Cut from that scene to a letter written to Sen. Susan Collins last July. It was from a New Portland, Maine, man named John Bernard, father of Lance Cpl. Joshua Bernard, then serving with the Marines in Afghanistan.

John Bernard, himself a 26-year veteran of the Marines, was enraged by the military's new, restrictive rules of engagement in Afghanistan. The rules are "nothing less than disgraceful, immoral and fatal for our Marines, sailors and soldiers on the ground," Bernard wrote. Under those rules, U.S. forces "without reinforcement, denial of fire support and refusal to allow them to hunt and kill the very enemy we are there to confront are nothing more than sitting ducks."

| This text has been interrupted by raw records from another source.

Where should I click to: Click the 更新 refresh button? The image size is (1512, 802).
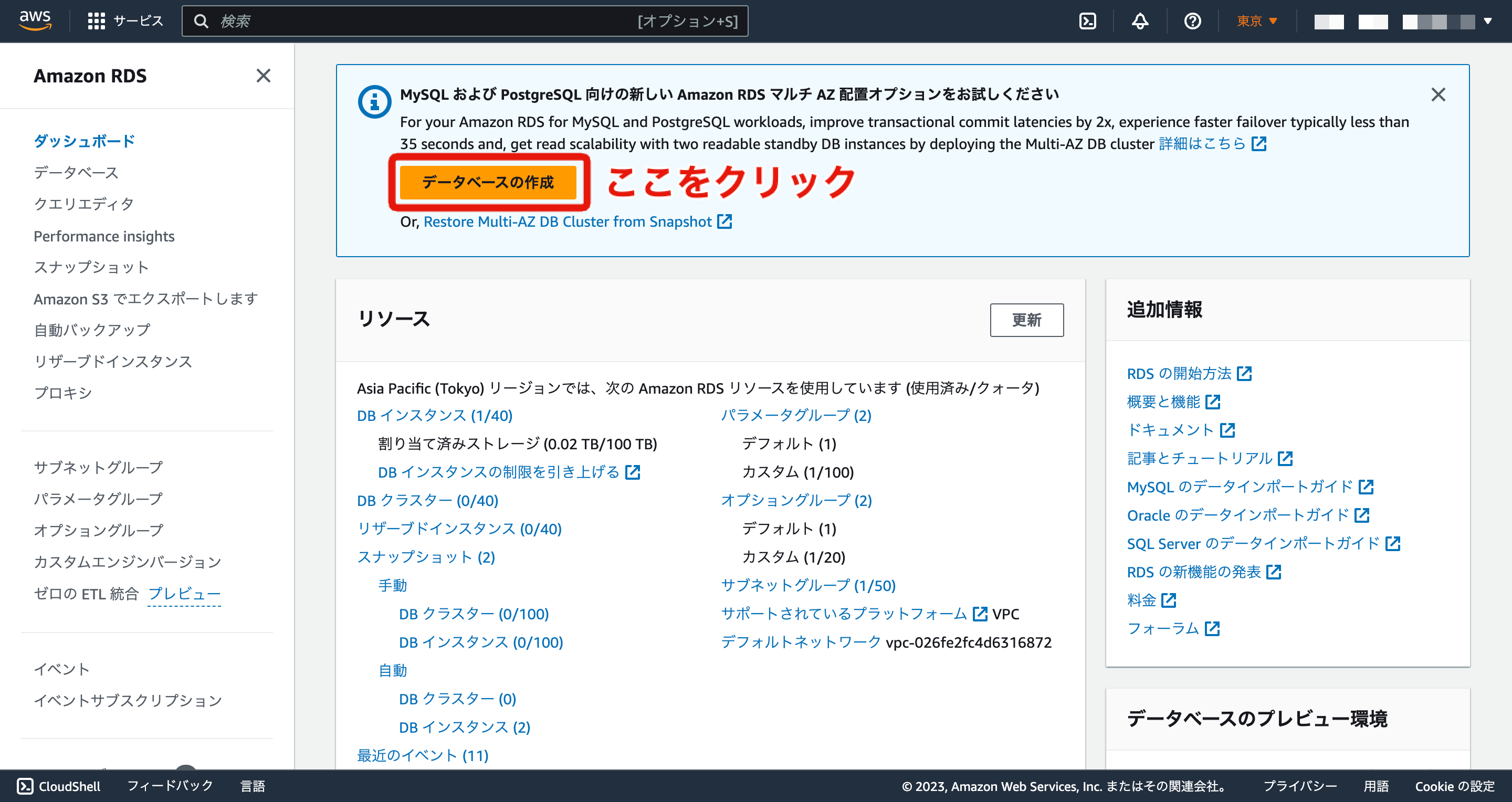click(1026, 320)
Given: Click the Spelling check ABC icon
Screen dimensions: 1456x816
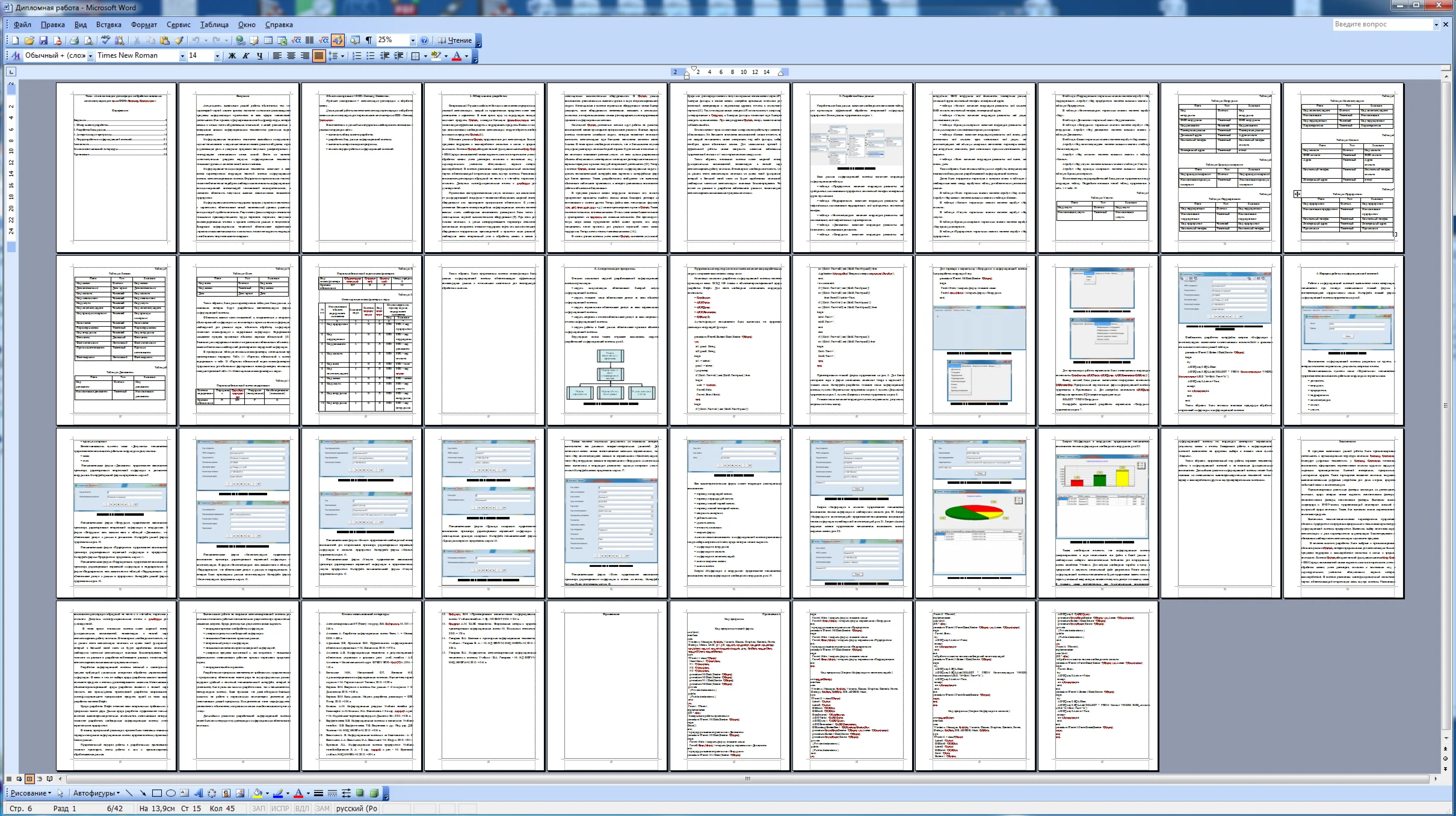Looking at the screenshot, I should click(105, 40).
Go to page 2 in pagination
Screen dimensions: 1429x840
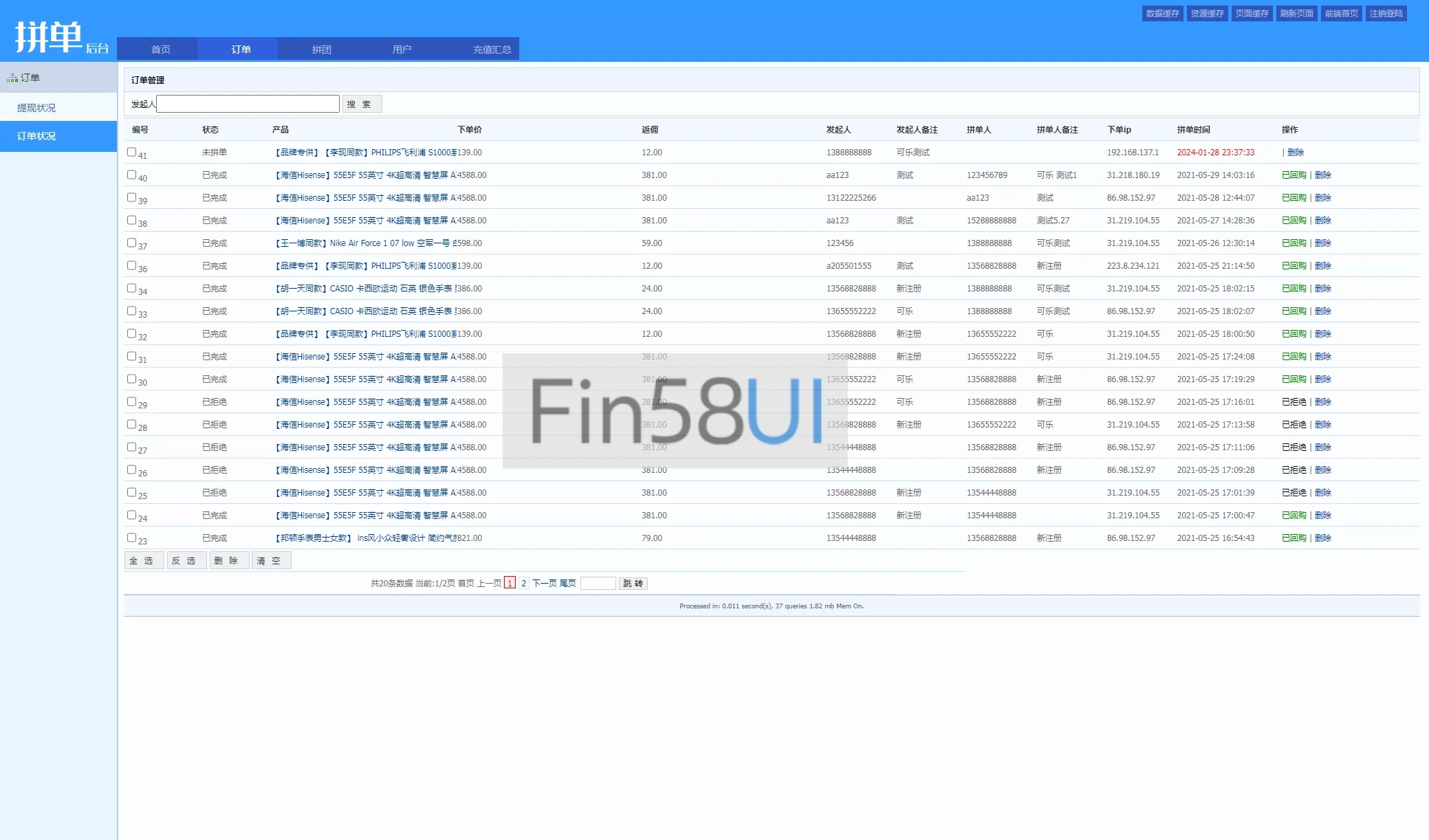523,583
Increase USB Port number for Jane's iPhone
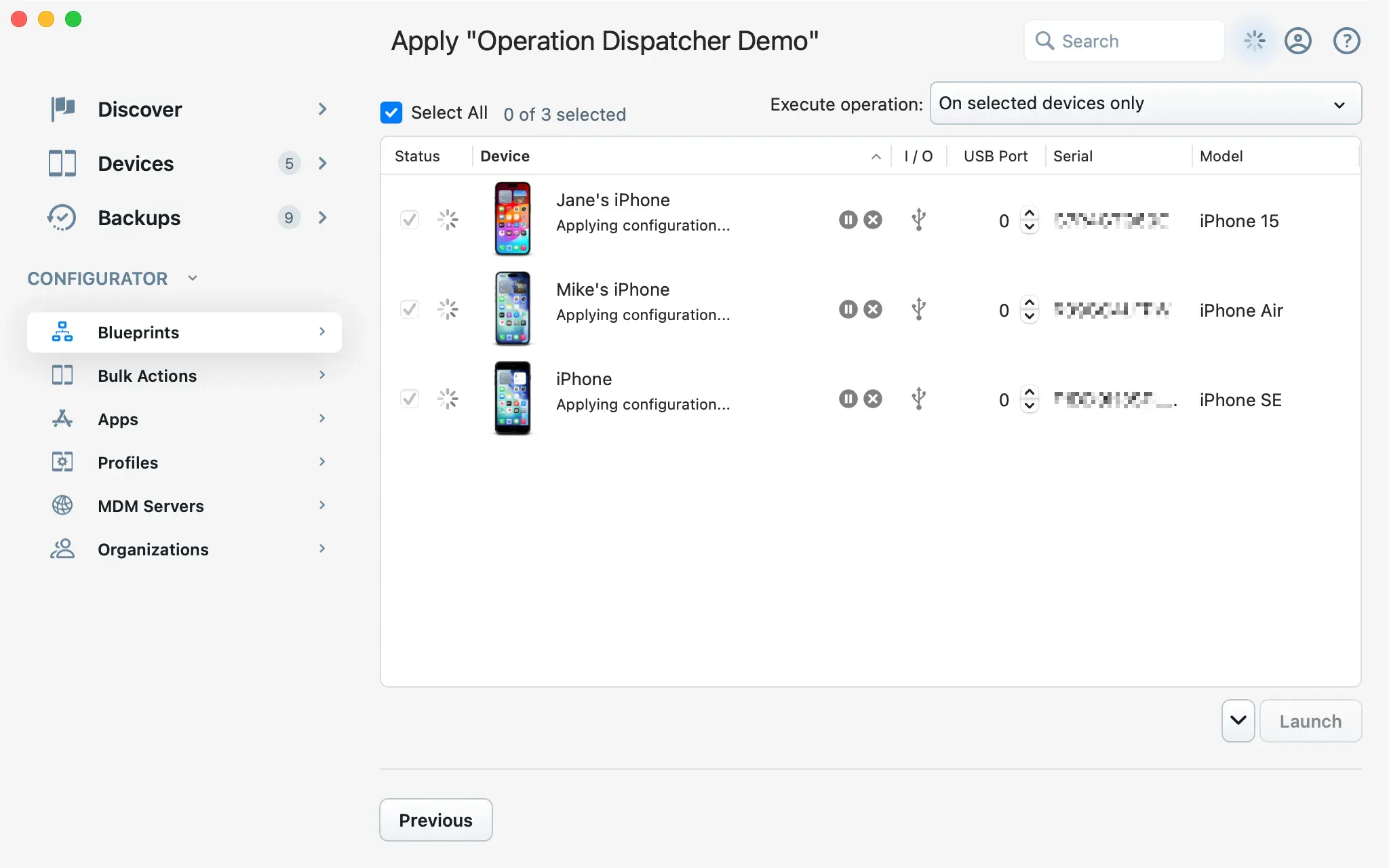 1029,214
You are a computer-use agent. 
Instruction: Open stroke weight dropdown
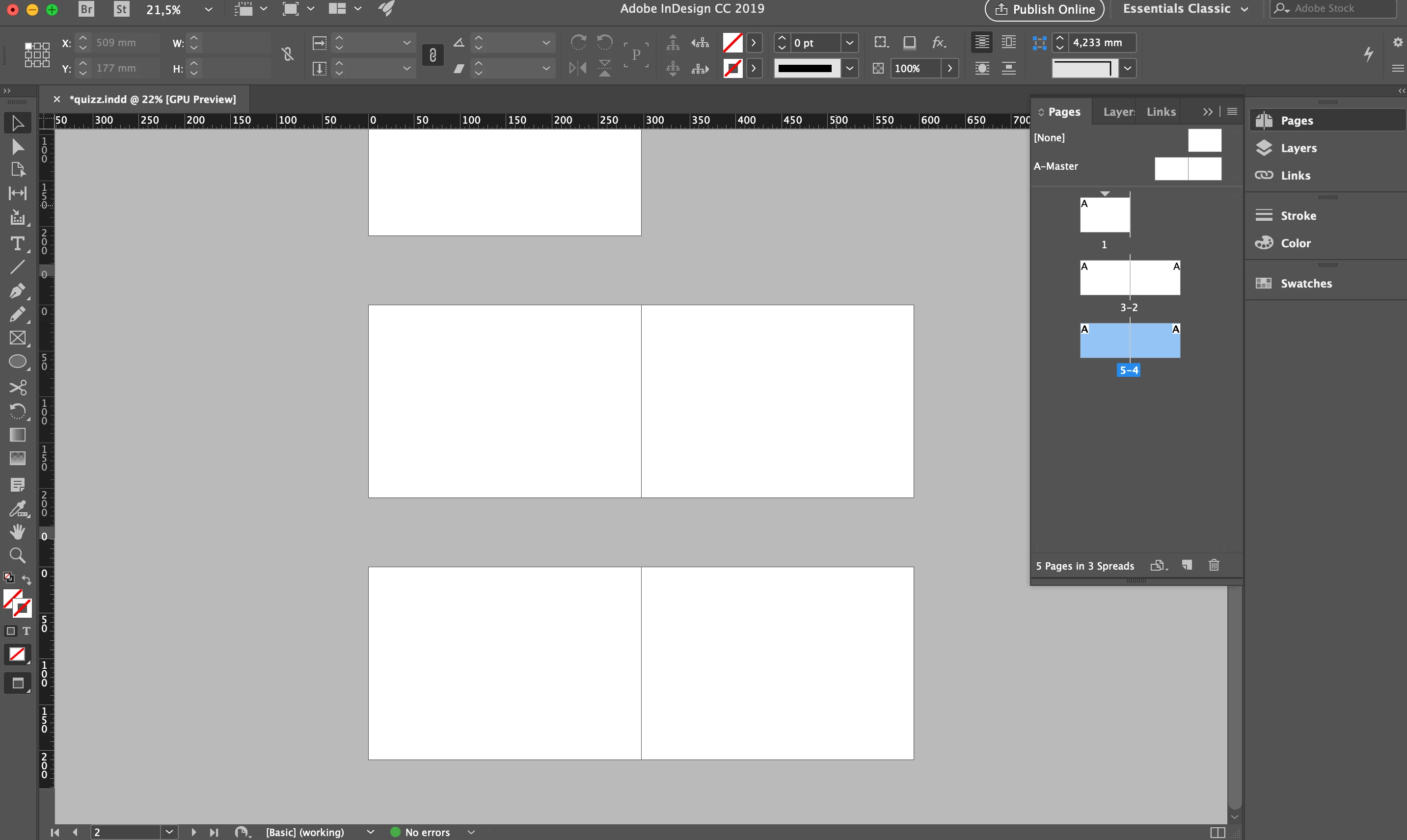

The letter, disturbing at the time, became heartbreaking three weeks later, when Joshua Bernard was killed fighting the Taliban in Helmand province.

His death became national news when the Associated Press published a clearly inappropriate photo of Bernard as he lay wounded. But the bigger news should have been his father's concerns about the rules of engagement.

Now cut again, this time to Sept. 8, when four U.S. Marines were killed when the Taliban ambushed their patrol in Kunar province. The Marines were taken completely by surprise and pinned down under heavy Taliban fire. McClatchy reporter Jonathan Landay was with them and wrote a harrowing account of their desperate battle to survive.

The rules of engagement again played a role. "U.S. commanders, citing new rules to avoid civilian casualties, rejected repeated calls to unleash artillery rounds at attackers dug into the slopes and treelines," Landay wrote, "despite being told repeatedly that they weren't near the village."

President Obama is in the middle of a new reassessment of his original reassessment of the U.S. mission in Afghanistan. The big question consuming the press is whether Obama will send more troops, and if so, how many. But what American troops are actually doing in Afghanistan is even more important.

Will the president listen to John Bernard, to the troops who are fighting under tight restrictions, and even to Ahmadullah Wardak? Will he let them fight the fight? It's simply wrong to place Americans at risk otherwise.
Posted by:tipper

#2  Iff ALBERT had dark hair + darker skin + good crew cut, he could pass for a happy paternal Uncle???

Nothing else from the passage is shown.